After much anticipation of—and preparation for—the transition of the Medicare Part A Skilled Nursing Facility Prospective Payment System (SNF PPS) from the Resource Utilization Groups, version 4 (RUGs-IV) to the patient-driven payment model (PDPM), providers now have had several weeks’ experience in this new payment world.

So how is it going? How has your center’s story progressed since Oct. 1? As I think of these questions, I reflect on the Six W’s that students learn in school. According to a Google search, the six words: Who, What, Where, When, Why, and hoW when posed as questions “constitute a formula for getting the complete story on a subject.”

I pose the following questions to stimulate self-reflection as you assess if you are where you wanted to be under PDPM in assuring that your residents’ functional needs are best met.
  • Who is the most important person under PDPM? Obviously, it is the patient. However, as your facility has implemented PDPM, how often have your conversations drifted from resident care needs as the primary focus, to discussions about how any PDPM-related changes in procedures impacted your department or you personally? PDPM offers new opportunities for innovative care delivery, but change can create tension that can distract individuals from their main mission. How are you recognizing and addressing that tension to return the focus to addressing the resident’s functional needs and goals?
  • What are you trying to achieve clinically? Under the RUGs-IV payment model, providers often focused on scheduling a resident’s day so that planned amounts of therapy were delivered to achieve functional goals. Is that the best approach? Have you made any changes to better incorporate the resident’s desired outcomes and personal preferences in their care plan, so the day is scheduled around the resident?
If so, has this changed your focus on how function-related care is offered?
  • Where are a resident’s functional needs addressed? If anybody in your center answers this as “in the therapy room,” you are very likely missing a great opportunity to optimize care and make movement a positive experience. No one discipline “owns” a resident’s function, and care approaches to function should address all resident locations within the center as well as the expected residence once the Medicare stay has ended.
Do you feel you have a “culture of movement” with care plan functional goals integrated seamlessly across all caregivers? Are family members involved?

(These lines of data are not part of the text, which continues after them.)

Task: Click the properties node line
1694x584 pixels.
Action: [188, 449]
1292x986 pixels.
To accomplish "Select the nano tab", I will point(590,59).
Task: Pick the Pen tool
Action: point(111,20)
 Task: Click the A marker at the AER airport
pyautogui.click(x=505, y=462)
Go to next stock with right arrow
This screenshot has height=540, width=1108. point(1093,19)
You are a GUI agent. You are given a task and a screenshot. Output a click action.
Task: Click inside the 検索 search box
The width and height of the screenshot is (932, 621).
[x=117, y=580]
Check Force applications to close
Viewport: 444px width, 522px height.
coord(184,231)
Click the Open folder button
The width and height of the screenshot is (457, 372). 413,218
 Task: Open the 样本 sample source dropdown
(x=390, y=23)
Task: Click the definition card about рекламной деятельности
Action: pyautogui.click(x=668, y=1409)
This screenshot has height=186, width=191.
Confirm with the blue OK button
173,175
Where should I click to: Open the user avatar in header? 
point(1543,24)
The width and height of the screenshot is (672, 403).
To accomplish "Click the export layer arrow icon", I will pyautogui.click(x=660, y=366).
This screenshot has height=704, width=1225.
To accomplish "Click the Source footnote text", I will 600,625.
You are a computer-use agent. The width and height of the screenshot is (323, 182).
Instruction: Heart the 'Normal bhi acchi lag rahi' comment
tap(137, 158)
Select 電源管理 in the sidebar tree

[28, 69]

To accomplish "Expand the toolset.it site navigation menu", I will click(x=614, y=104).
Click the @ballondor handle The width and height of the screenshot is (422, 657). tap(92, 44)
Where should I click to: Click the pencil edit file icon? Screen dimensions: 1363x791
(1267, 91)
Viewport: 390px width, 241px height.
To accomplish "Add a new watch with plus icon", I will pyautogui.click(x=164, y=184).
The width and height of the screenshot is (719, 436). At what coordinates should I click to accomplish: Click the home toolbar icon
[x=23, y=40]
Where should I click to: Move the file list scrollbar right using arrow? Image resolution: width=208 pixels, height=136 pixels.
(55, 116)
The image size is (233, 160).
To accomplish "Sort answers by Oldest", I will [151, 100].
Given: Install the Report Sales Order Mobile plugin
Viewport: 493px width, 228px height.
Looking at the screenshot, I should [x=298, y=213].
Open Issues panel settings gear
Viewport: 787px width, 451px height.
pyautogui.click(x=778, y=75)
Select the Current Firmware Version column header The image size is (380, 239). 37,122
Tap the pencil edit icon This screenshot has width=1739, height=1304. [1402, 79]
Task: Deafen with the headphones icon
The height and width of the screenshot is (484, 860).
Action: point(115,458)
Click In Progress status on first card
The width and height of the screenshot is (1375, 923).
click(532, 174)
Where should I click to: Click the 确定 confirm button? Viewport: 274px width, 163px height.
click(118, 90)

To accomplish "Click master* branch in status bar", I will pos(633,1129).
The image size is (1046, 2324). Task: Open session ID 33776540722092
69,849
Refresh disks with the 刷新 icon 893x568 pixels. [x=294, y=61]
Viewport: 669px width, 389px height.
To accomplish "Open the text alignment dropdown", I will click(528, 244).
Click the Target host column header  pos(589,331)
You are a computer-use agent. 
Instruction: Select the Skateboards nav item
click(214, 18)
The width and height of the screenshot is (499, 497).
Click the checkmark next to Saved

Do residents’ goals include an integrated approach of therapy, flexible restorative nursing programs, and personalized goal-directed activities such as gardening, needlework, games, hikes, and others that are outside of the therapy treatment areas?
  • When are a resident’s functional goal needs addressed? Again, opportunities to use PDPM flexibilities to offer person-centered care could be lost if staff believe that functional goals are addressed only during therapy treatment sessions.
Studies show a 24/7 focus on facilitating movement that is meaningful to the patient is the best approach to recover lost function after a health event, or to delay functional loss related to chronic conditions.
Resident engagement and staff reinforcement of meaningful movement throughout the day is essential.
Since PDPM has started, have you evaluated whether changes you have made have impacted when and how much time your residents are engaged in movement throughout the day? Have you also seen changes in resident mood, progress toward goals, safety (such as falls and skin integrity) at different times of the day?
  • Why is this a good time to reassess how PDPM has impacted your center’s care delivery approaches to function? The Centers for Medicare and Medicaid Services has made it clear that the motivation to change from RUGs-IV to PDPM was to encourage providers to refocus care on the patient needs and preferences, rather than on the services themselves.
Leading up to the PDPM implementation you may have made many changes in clinical and communication processes as well as trained frontline caregivers in anticipation of the new SNF PPS world. Now that you have had some real-world experience, are you comfortable with your progress, or are there process or training shortcomings that may require different strategies before they become entrenched and harder to adjust later?
  • And finally, hoW will you assure follow-through with implementing the new ideas you have generated during this reflection of the six W’s of your PDPM approaches to achieve functional goals?
Daniel Ciolek is associate vice president, therapy advocacy, for the American Health Care Association.